_Dataset extract_
<<<<
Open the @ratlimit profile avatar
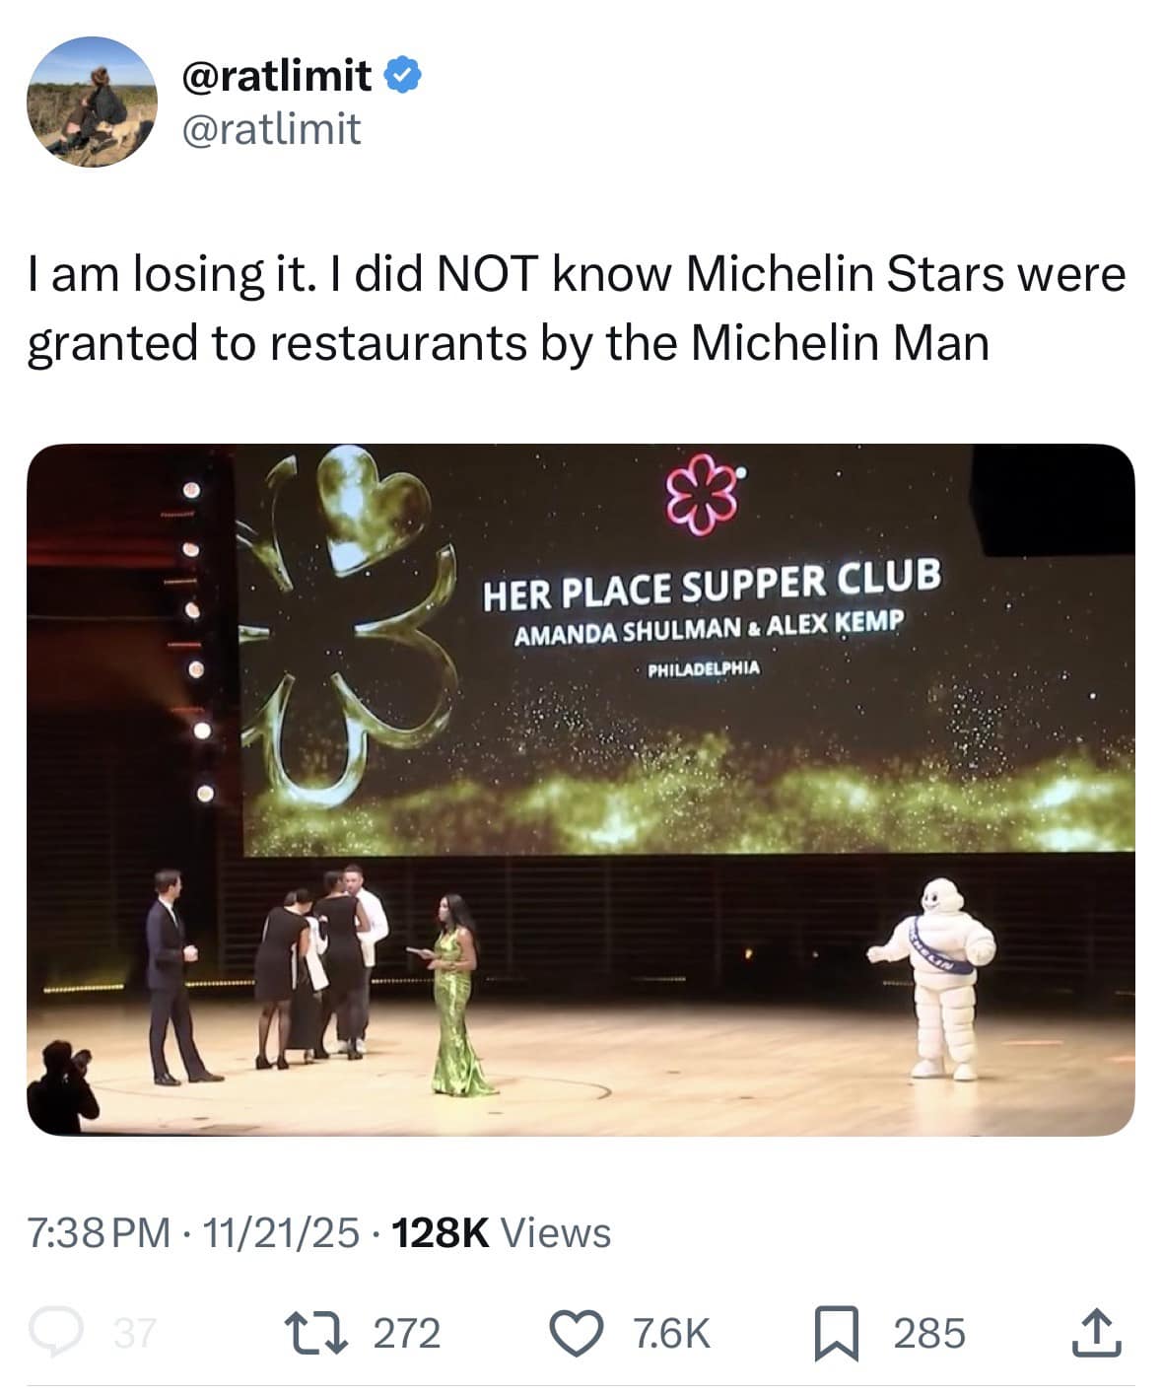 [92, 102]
>>>>
<<<<
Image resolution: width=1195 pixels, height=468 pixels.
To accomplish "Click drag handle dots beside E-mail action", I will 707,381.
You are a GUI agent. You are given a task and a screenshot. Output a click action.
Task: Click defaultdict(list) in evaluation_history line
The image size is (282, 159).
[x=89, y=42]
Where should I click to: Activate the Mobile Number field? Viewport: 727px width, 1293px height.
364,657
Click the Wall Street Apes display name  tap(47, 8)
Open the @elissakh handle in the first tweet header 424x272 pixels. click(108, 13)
>>>>
_Activity_
Restate word for word only the lines above from the line containing "The image size is (282, 159)." to the line containing "Open the @elissakh", both of them included.

_Output below_
The image size is (282, 159).
[x=89, y=42]
Where should I click to: Activate the Mobile Number field? Viewport: 727px width, 1293px height.
364,657
Click the Wall Street Apes display name  tap(47, 8)
Open the @elissakh handle in the first tweet header 424x272 pixels. click(108, 13)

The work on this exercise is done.